В наше время выдвинулся Олег Протасов. Вот он — родня, прямой потомок тех центрфорвардов. Он кружит около штрафной площади: то ли ждет передачи на рывок, то ли сторожит заминку чужого защитника, то ли сам затевает короткую остроугольную комбинацию, то ли прыгает, чтобы достать мяч, летящий вдоль ворот. И бьет без колебаний, жадно, удар полновесный, как и полагается игроку, от которого ждут попадания.
«Тройка», «девятка», «туз», «хребет» команды — так вырисовывалась магическая формула игры сороковых годов. Три эти роли требовали игроков выдающихся, общепризнанных героев. И у нас, ездивших на футбол, постоянно перед глазами были личности, мы переживали за них, восхищались ими, жили в предвкушении встречи. И узнать, что матч пропускают, скажем, Бесков, Кочетков, Акимов, Пономарев, Симонян, Гомес, было сильным разочарованием.
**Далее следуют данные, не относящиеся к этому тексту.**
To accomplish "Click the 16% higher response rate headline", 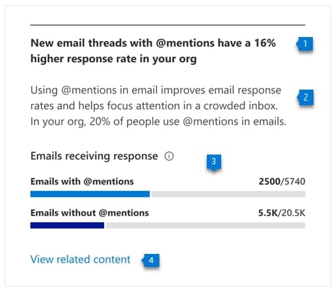I will point(153,51).
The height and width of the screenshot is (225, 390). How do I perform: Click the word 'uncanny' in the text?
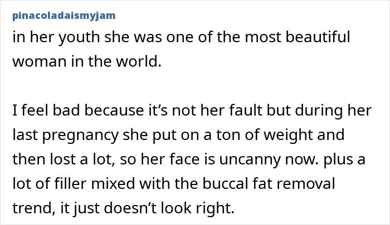pos(250,159)
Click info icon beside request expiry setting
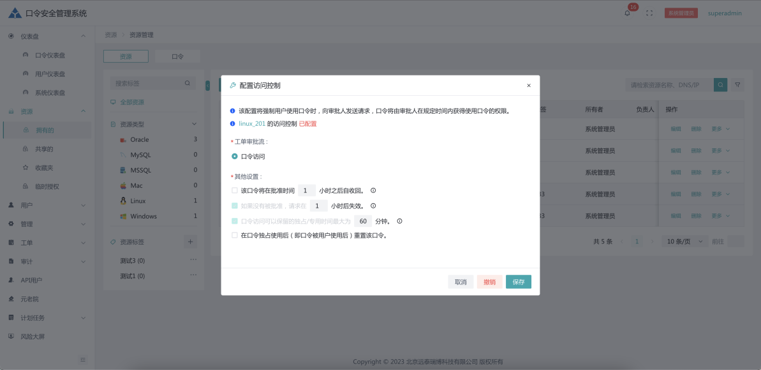The width and height of the screenshot is (761, 370). 373,206
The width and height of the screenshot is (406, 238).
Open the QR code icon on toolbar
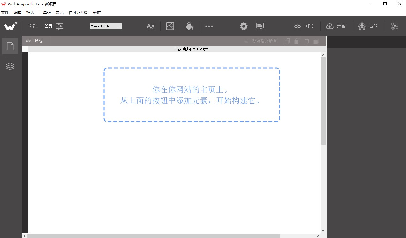(x=395, y=26)
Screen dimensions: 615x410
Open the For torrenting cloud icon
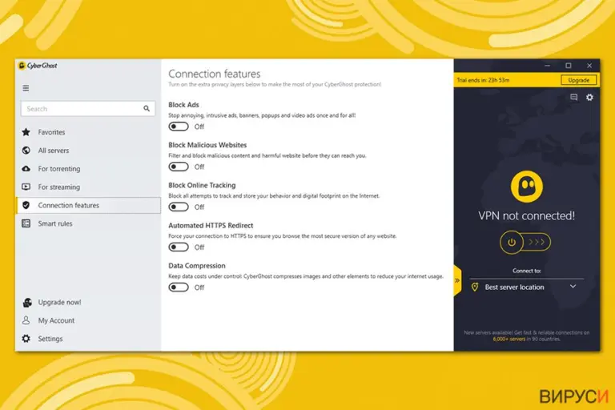click(x=26, y=169)
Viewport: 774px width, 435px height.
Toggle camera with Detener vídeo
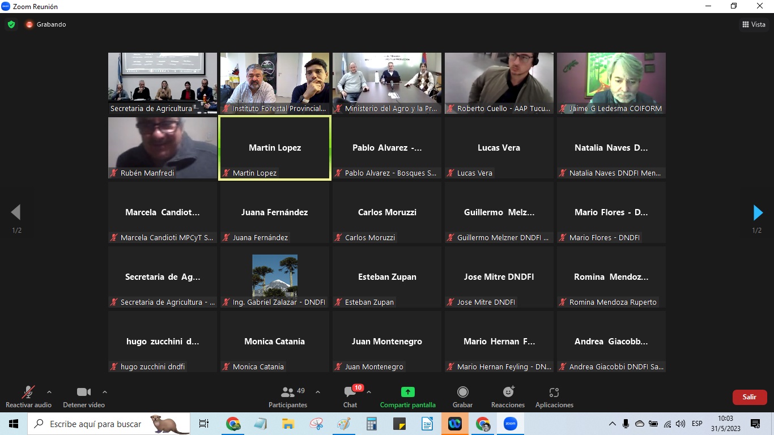click(x=84, y=396)
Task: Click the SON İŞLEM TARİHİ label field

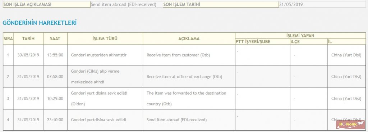Action: tap(221, 4)
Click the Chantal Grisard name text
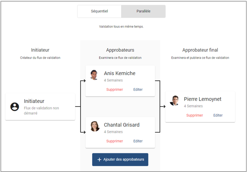This screenshot has width=248, height=172. tap(121, 125)
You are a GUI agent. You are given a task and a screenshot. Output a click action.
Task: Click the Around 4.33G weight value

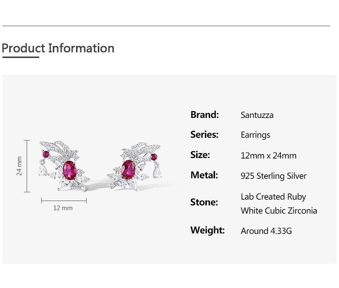click(x=266, y=231)
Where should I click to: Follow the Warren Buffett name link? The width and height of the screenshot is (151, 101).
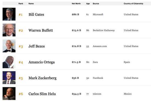pyautogui.click(x=41, y=30)

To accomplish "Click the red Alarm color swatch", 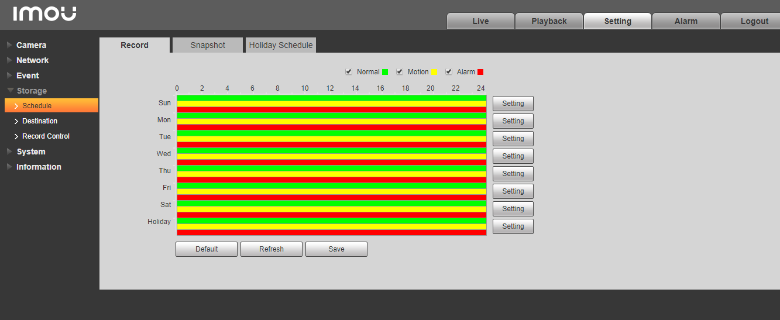I will click(480, 72).
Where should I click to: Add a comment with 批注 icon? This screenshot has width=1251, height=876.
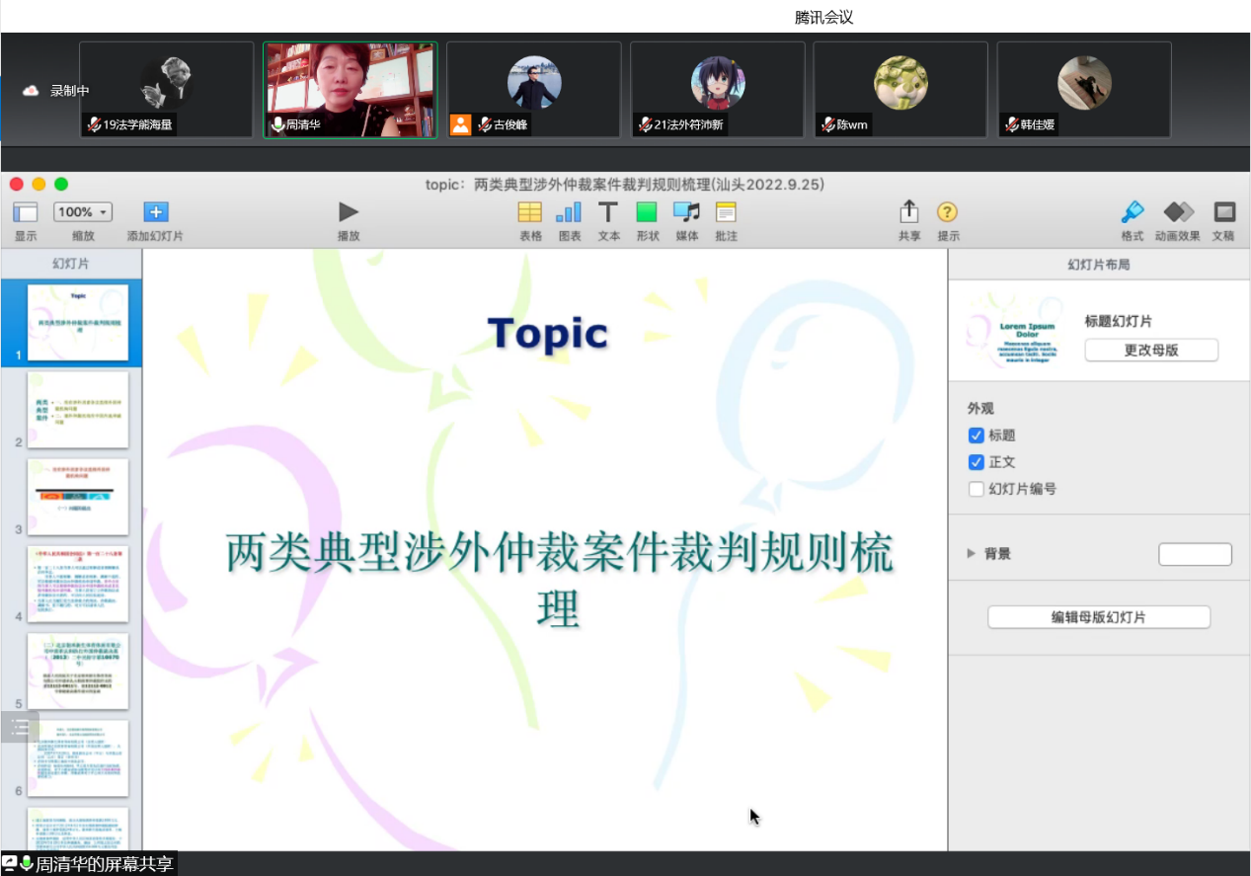click(726, 211)
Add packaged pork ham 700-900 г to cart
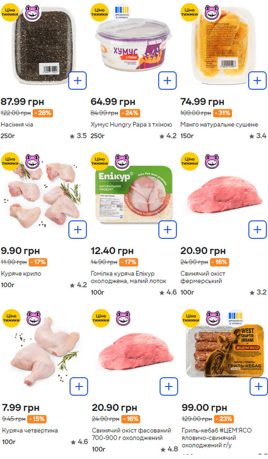 [x=169, y=386]

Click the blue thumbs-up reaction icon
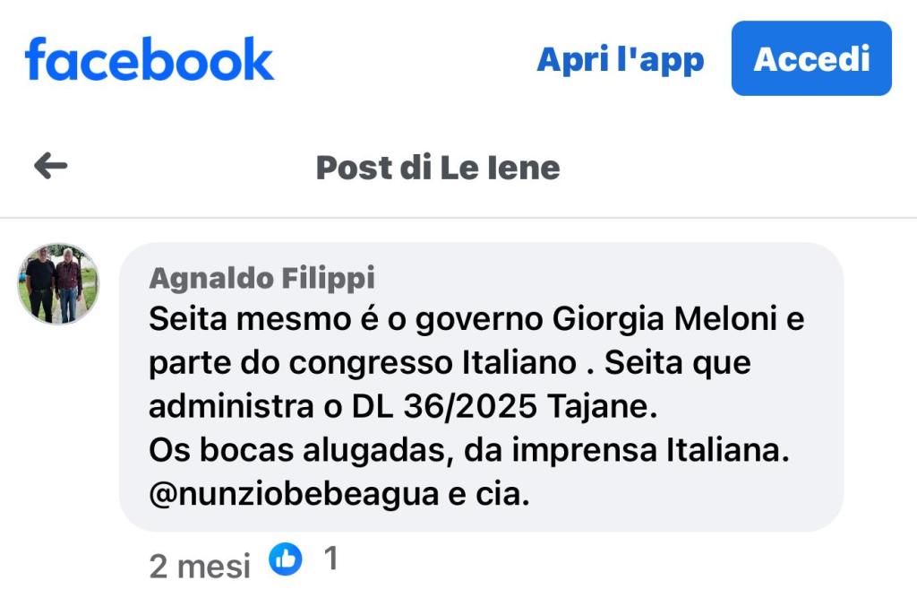[286, 560]
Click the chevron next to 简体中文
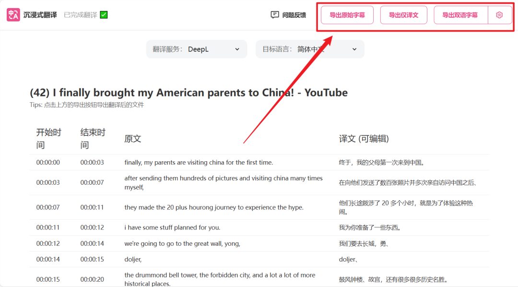This screenshot has height=287, width=518. click(x=354, y=49)
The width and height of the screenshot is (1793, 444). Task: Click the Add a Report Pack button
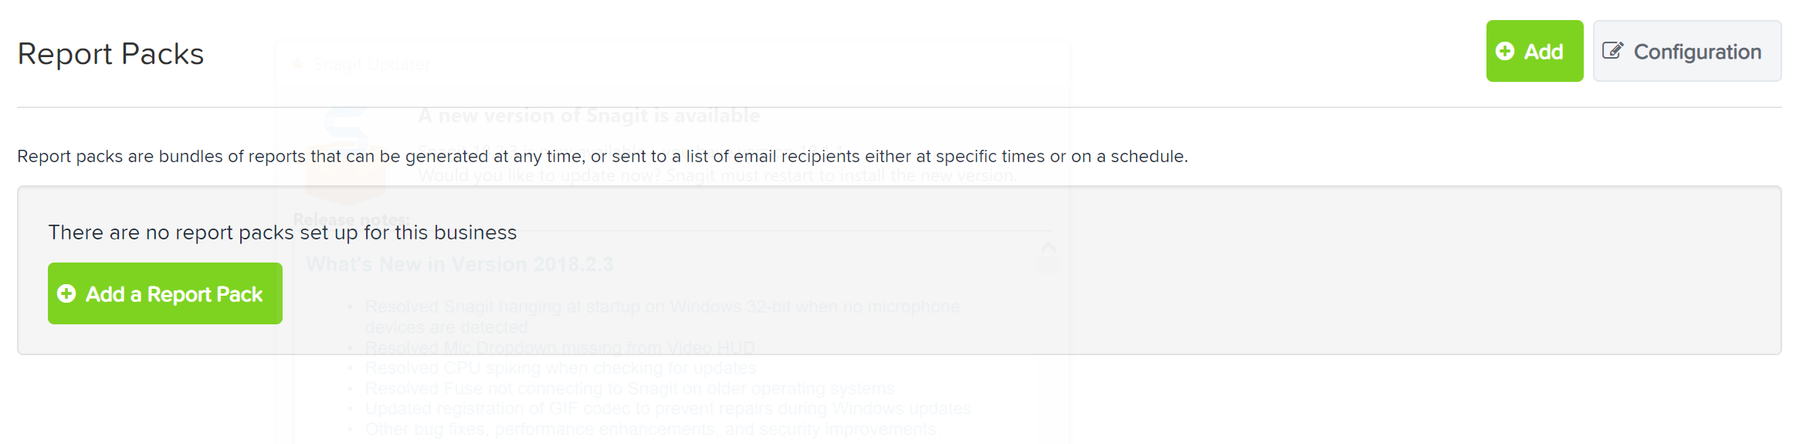(165, 293)
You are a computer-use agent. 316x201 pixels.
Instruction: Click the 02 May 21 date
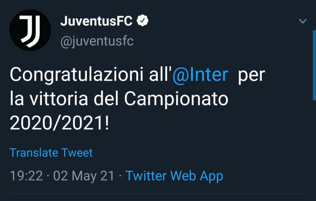point(84,176)

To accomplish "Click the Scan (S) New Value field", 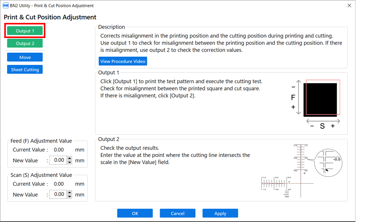I will tap(59, 194).

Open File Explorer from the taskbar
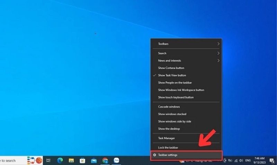[71, 160]
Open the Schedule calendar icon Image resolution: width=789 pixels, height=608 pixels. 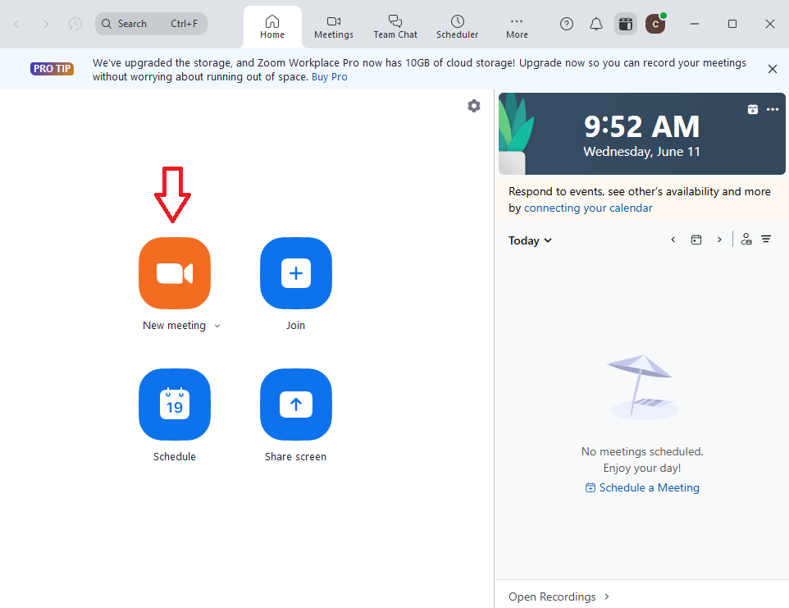coord(175,405)
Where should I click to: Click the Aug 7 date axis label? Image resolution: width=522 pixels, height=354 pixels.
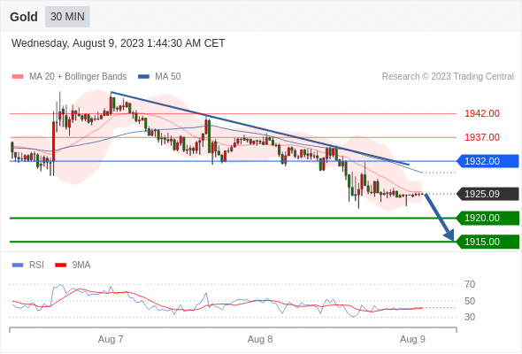(111, 339)
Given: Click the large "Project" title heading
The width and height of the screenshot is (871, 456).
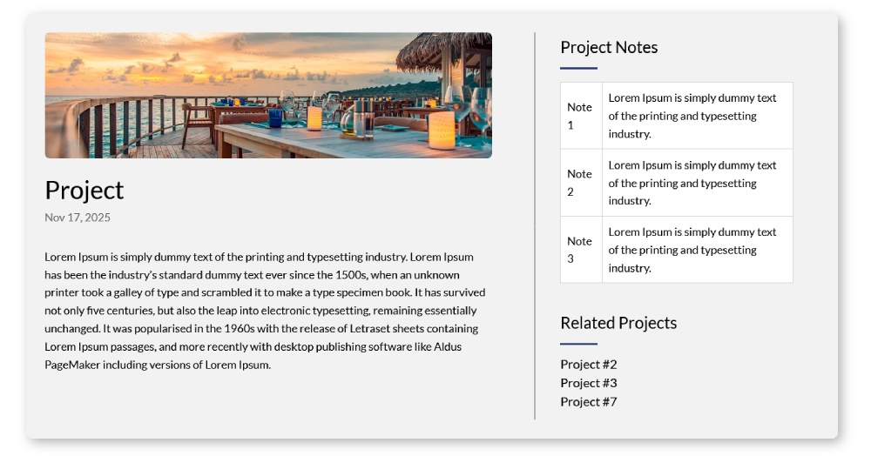Looking at the screenshot, I should (x=84, y=190).
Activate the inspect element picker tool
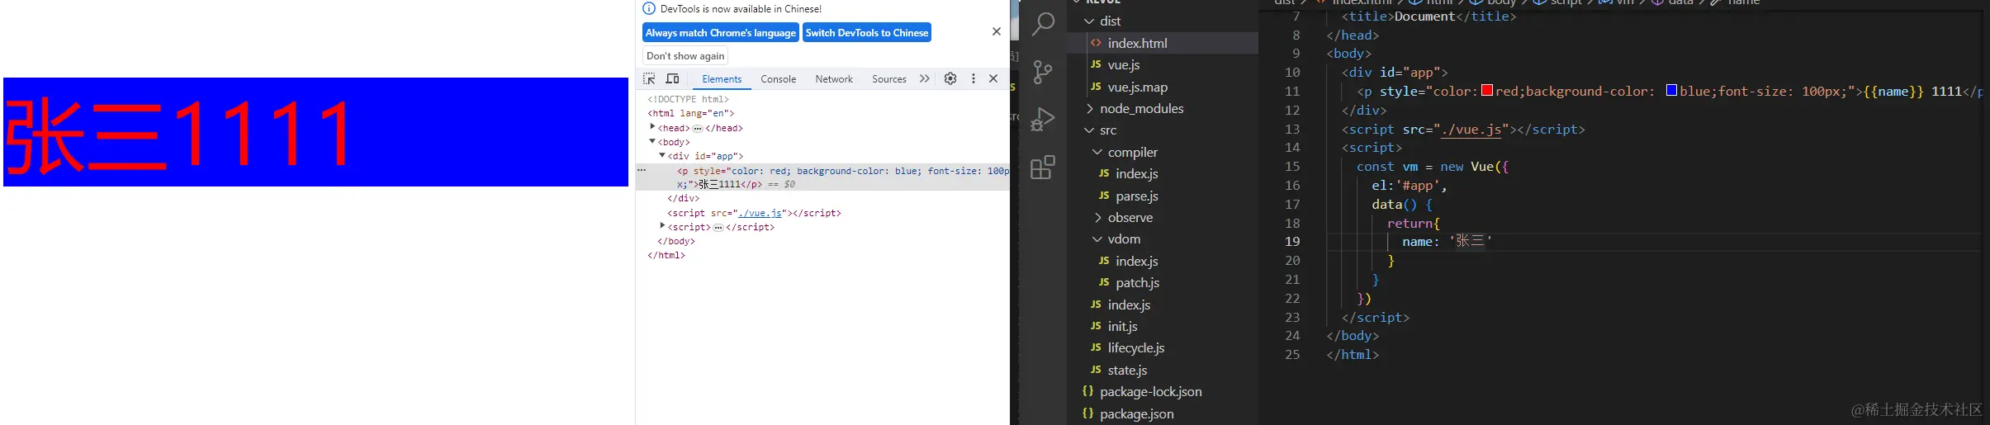This screenshot has height=425, width=1990. 650,79
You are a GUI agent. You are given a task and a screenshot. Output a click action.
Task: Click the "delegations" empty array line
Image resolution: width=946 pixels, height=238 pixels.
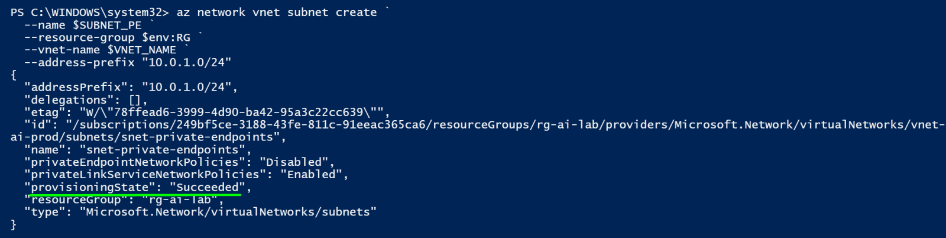tap(86, 99)
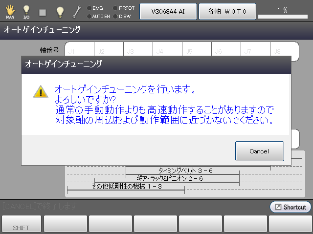Click the AUTO EN status indicator
The height and width of the screenshot is (234, 313).
click(x=99, y=16)
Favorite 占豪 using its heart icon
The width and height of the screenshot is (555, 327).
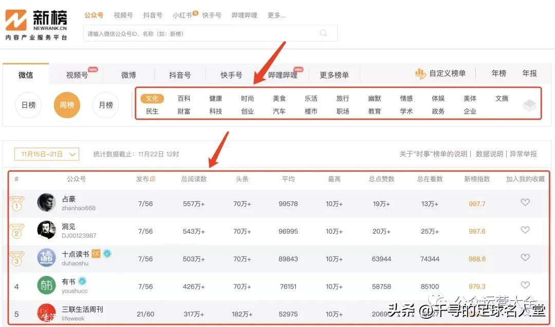pyautogui.click(x=525, y=202)
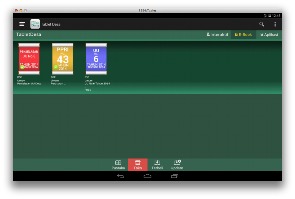This screenshot has width=295, height=199.
Task: Open the PPRI No. 43 yellow book cover
Action: click(63, 59)
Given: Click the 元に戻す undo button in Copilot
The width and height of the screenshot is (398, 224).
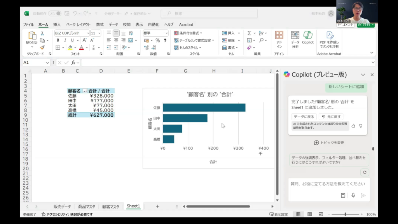Looking at the screenshot, I should (x=331, y=117).
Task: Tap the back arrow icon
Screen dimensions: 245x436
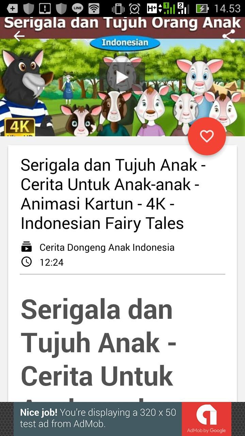Action: click(19, 36)
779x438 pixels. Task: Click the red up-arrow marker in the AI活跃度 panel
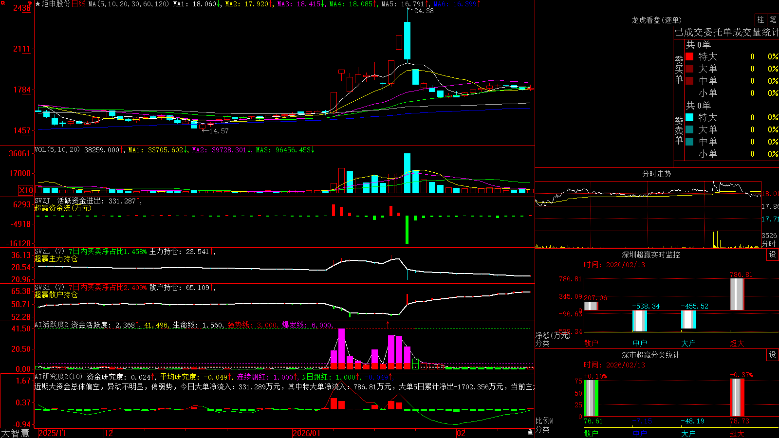point(388,324)
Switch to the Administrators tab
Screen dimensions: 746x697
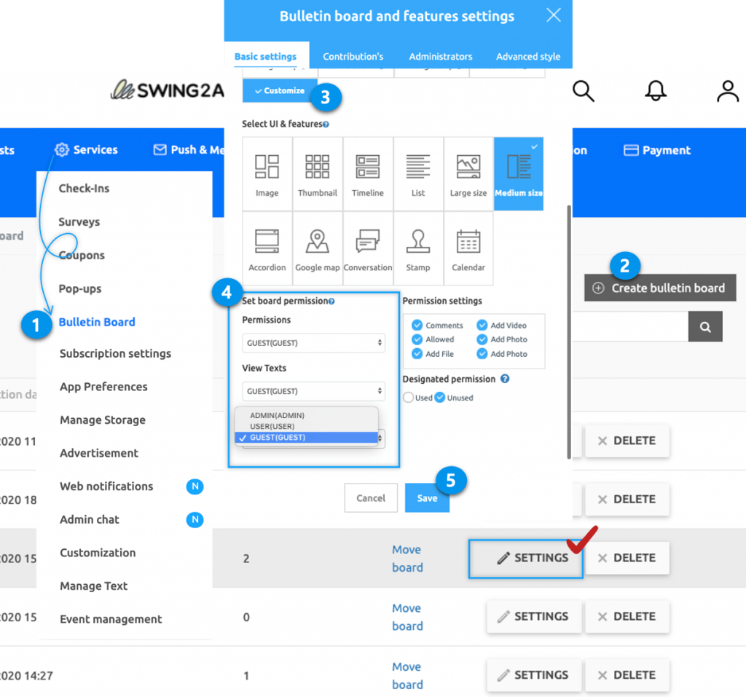point(440,56)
Я пытаюсь передать, каким казался футбол сороковых годов с динамовского «востока». У меня нет ни желания, ни причин выставить его в противовес футболу нынешнему. Тем более мне было бы некорректно этим заняться, что свою, если угодно сознательную, жизнь в футболе, репортером, я начал позже. Для меня старинный футбол — прошлое, цветные картинки, образы, впечатления, которые я берегу в памяти. И, пожалуй, верно будет сказать, что берегу поодаль, отдельно от того футбола, о котором позже стал писать.
Прежде чем обозначить начало репортерства, попробую порассуждать о том, чем был для нас футбол в те годы. Картинки картинками, а ведь что-то задевало и душу.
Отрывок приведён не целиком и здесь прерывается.